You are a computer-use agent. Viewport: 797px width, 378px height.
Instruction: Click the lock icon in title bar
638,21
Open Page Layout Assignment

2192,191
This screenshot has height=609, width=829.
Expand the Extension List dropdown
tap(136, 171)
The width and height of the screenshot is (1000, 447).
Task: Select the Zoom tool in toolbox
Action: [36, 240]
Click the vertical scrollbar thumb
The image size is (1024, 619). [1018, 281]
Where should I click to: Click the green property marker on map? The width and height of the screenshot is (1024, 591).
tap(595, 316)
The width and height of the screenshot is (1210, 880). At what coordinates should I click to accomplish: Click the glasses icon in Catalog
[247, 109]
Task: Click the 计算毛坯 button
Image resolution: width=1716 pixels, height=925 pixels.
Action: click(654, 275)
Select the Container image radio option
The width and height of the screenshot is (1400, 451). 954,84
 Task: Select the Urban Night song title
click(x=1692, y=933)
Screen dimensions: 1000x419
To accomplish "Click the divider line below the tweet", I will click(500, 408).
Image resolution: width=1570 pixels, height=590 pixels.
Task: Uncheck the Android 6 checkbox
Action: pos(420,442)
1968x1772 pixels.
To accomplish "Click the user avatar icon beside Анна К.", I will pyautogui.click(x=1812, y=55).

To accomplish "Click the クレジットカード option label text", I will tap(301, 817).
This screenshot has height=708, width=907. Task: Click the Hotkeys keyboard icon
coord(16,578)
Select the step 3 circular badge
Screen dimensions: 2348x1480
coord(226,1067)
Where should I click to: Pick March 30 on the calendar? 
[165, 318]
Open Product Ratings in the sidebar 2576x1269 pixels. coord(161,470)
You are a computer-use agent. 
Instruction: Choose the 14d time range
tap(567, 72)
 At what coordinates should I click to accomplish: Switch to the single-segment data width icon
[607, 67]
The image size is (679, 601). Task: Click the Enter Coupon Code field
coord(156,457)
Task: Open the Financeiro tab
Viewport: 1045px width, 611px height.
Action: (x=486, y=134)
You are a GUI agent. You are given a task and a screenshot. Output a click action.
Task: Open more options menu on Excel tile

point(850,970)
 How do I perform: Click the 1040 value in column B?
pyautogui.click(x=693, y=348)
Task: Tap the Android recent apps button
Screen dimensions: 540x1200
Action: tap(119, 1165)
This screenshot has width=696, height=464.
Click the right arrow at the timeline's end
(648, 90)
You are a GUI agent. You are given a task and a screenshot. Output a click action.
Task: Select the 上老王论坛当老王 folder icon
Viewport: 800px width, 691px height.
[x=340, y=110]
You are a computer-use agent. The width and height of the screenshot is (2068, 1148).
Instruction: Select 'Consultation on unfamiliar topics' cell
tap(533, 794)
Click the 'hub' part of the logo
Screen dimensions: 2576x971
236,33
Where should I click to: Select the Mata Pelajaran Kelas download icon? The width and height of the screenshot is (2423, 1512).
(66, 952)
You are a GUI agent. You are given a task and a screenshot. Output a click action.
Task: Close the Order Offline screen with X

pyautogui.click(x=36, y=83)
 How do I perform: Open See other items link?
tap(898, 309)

Stated task:
Reproduce the data above word for word, beginning at its first line and stopping after the line that contains "Action: click(654, 275)".

Full answer:
You are a computer-use agent. Viewport: 797px width, 378px height.
Instruction: Click the lock icon in title bar
638,21
Open Page Layout Assignment

2192,191
This screenshot has height=609, width=829.
Expand the Extension List dropdown
tap(136, 171)
The width and height of the screenshot is (1000, 447).
Task: Select the Zoom tool in toolbox
Action: [36, 240]
Click the vertical scrollbar thumb
The image size is (1024, 619). [1018, 281]
Where should I click to: Click the green property marker on map? The width and height of the screenshot is (1024, 591).
tap(595, 316)
The width and height of the screenshot is (1210, 880). At what coordinates should I click to accomplish: Click the glasses icon in Catalog
[247, 109]
Task: Click the 计算毛坯 button
Image resolution: width=1716 pixels, height=925 pixels.
Action: click(654, 275)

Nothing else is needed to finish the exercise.